● 課題文:
------------------------------

企業法務
年次有給休暇の強制付与制度について
1 はじめに
政府は、平成27年12月25日に閣議決定された第4次男女共同参画基本計画 の中で、2020年までに、「年次有給休暇取得率を70%とする」との数値目標を掲げました。
また、改正が予定されている労働基準法においては、10日以上の年次有給休暇が付与される労働者については、年に5日以上の有給休暇を取得することを企業側の義務とする内容が規定される見込みとなっています。 そこで、今回は、この年次有給休暇の強制付与制度について説明したいと思います。なお、以下の説明は、第189回国会で提出された内閣提出法律案(「労働基準法の一部を改正する法律案」)に基づいておりますので、今後の審議状況によって内容が変更される可能性があることにご留意ください。
2 有給休暇の仕組みについて
まず、有給休暇の仕組みについて説明します。有給休暇を取得することは、「労働基準法」によって定められた、労働者が平等に持つ権利です。 有給休暇を取得するには、以下の2つの要件を満たしていることが必要です。
- 仕事を開始してから6ヶ月間継続して働いていること
- 労働日のうち8割以上出勤していること
上記の要件を満たすと、10日の有給休暇が付与されます。そして、有給休暇の日数は、勤続年数が長くなるほど増えていきます。また、有給休暇の有効期限は2年間です。そのため、ひとつの会社に長く勤めている人であっても、一度に保有できる最大の有給休暇は40日となります。この有給休暇は、正社員や契約社員はもちろん、派遣やパートやアルバイトで働く人にも付与されています。
有給休暇は労働者の権利なので、「有給休暇を取りたい」と申し出があった場合、基本的に企業は断ることができません。ただ、企業側には「時季変更権」という権利があり、業務の正常な運用を妨げる理由がある場合に限り、有給休暇を別日に取得するように指示をすることができます(労働基準法第39条第5項)。業務の正常な運用を妨げる場合というのは、労働者が会社の繁忙期や重要な仕事を任されている際に休暇を取得すること等を指します。
3 年次有給休暇の取得状況
厚生労働省の公表している「平成29年就労条件総合調査結果の概要」の「労働者1人平均年次有給休暇の取得状況」では、平成28年1年間に企業が付与した年次有給休暇日数(繰越日数を除く。)は、労働者1人あたりの平均は18.2日で、そのうち労働者による取得日数の平均は9.0日となっており、取得率は、49.4%となっています。
なお、この年次有給取得率は、平成5年以降、5割を下回る水準で推移しています(平成29年版過労死等防止対策白書)。取得率を企業規模別にみると、1、000人以上が55.3%、300~999人が48.0%、100~299人が46.5%、30~99人が43.8%となっています。
4 改正法案提出の背景と概要
このような有給取得率の低迷という状況もあって、労働者の長時間労働を抑制するとともに、労働者がその健康を確保しつつ、創造的な能力を発揮しながら効率的に働くことができる環境を整備するという観点から、労働基準法の改正法案が国会に提出されました。

------------------------------

● 作業一覧:
1. 有給休暇の解説文について、次の(a)〜(c)が内容と合っているかを「はい」か「いいえ」で答え、決め手となる本文の言葉を引用してください。
(a) 有給休暇の有効期限は2年間である。
(b) 平成28年1年間の年次有給休暇の取得率は5割を超えている。
(c) パートやアルバイトで働く人には有給休暇が付与されない。
2. 有給休暇の解説文を、最後の文の後から書き進めてください。

● データ内容:

------------------------------

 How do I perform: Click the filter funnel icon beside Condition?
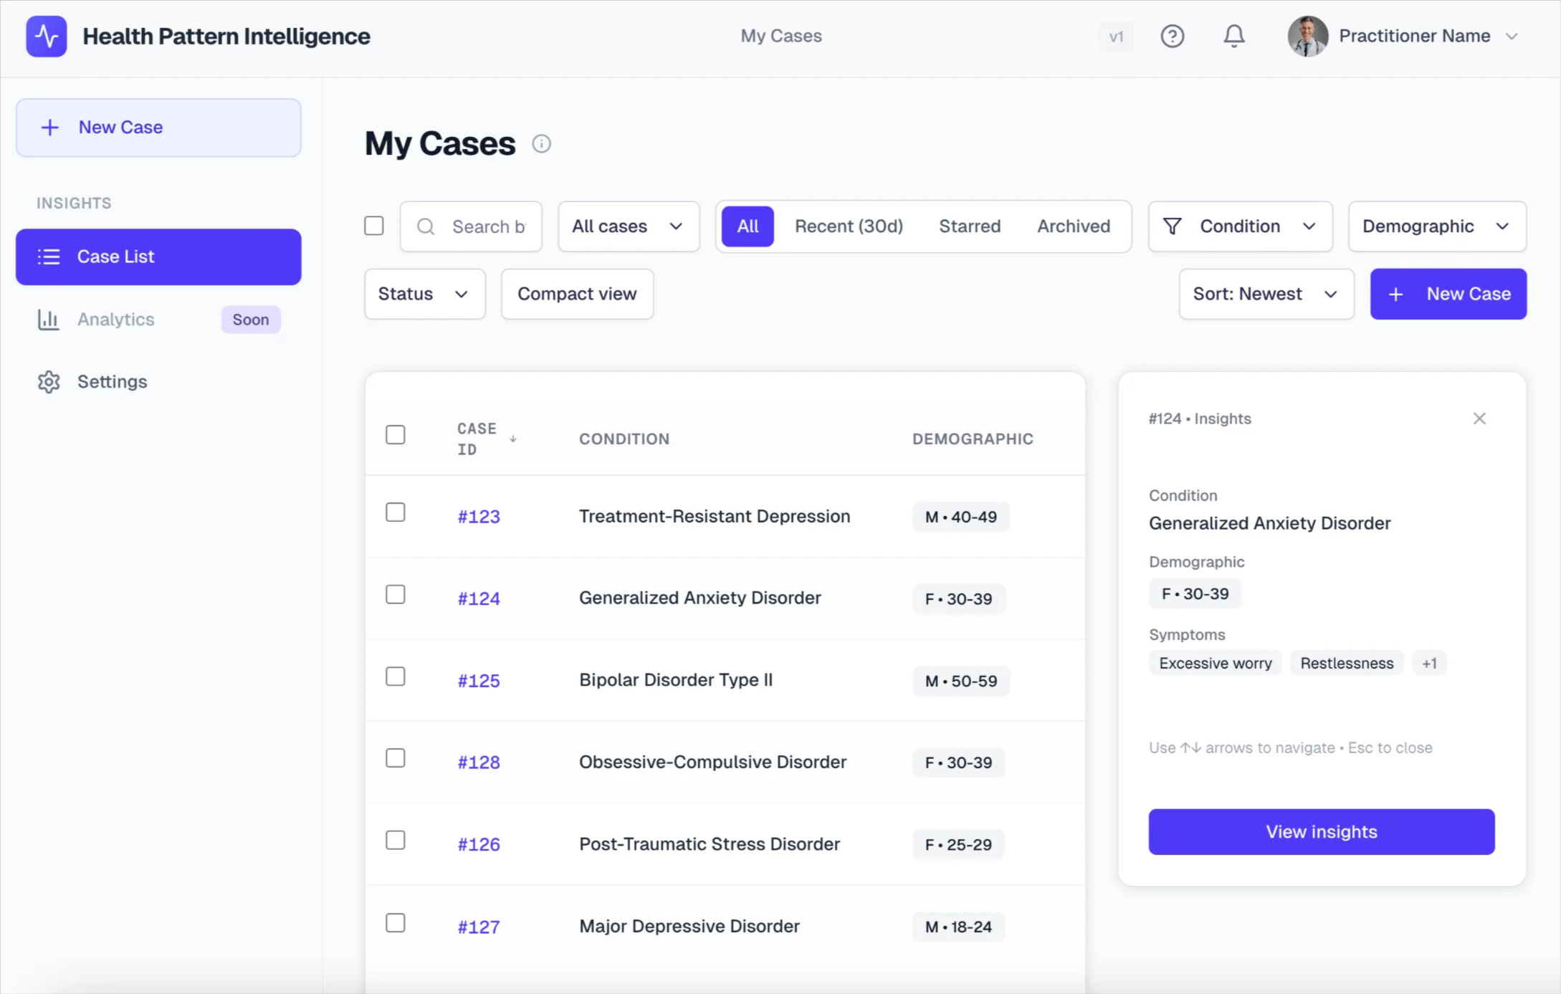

------------------------------

● 回答:
1.
(a) はい。「また、有給休暇の有効期限は2年間です。」
(b) いいえ。「取得率は、49.4%となっています。」
(c) いいえ。「この有給休暇は、正社員や契約社員はもちろん、派遣やパートやアルバイトで働く人にも付与されています。」

2.
~第189回閣第69号労働基準法等の一部を改正する法律案(抜粋)~
(労働基準法の一部改正)第39条第6項の次に次の2項を加える。 使用者は、第1項から第3項までの規定による有給休暇(これらの規定により使用者が与えなければならない有給休暇の日数が10労働日以上である労働者に係るものに限る。下この項及び次項において同じ。)の日数のうち5日については、基準日(継続勤務した期間を6箇月経過日から1年ごとに区分した各期間(最後に1年未満の期間を生じたときは、当該期間)の初日をいう。以下この項において同じ。)から1年以内の期間に、労働者ごとにその時季を定めることにより与えなければならない。
ただし、第1項から第3項までの規定による有給休暇を当該有給休暇に係る基準日より前の日から与えることとしたときは、厚生労働省令で定めるところにより、労働者ごとにその時季を定めることにより与えなければならない。 前項の規定にかかわらず、第5項又は第6項の規定により第1項から第3項までの規定による有給休暇を与えた場合においては、当該与えた有給休暇の日数(当該日数が5日を超える場合には、5日とする。)分については、時季を定めることにより与えることを要しない。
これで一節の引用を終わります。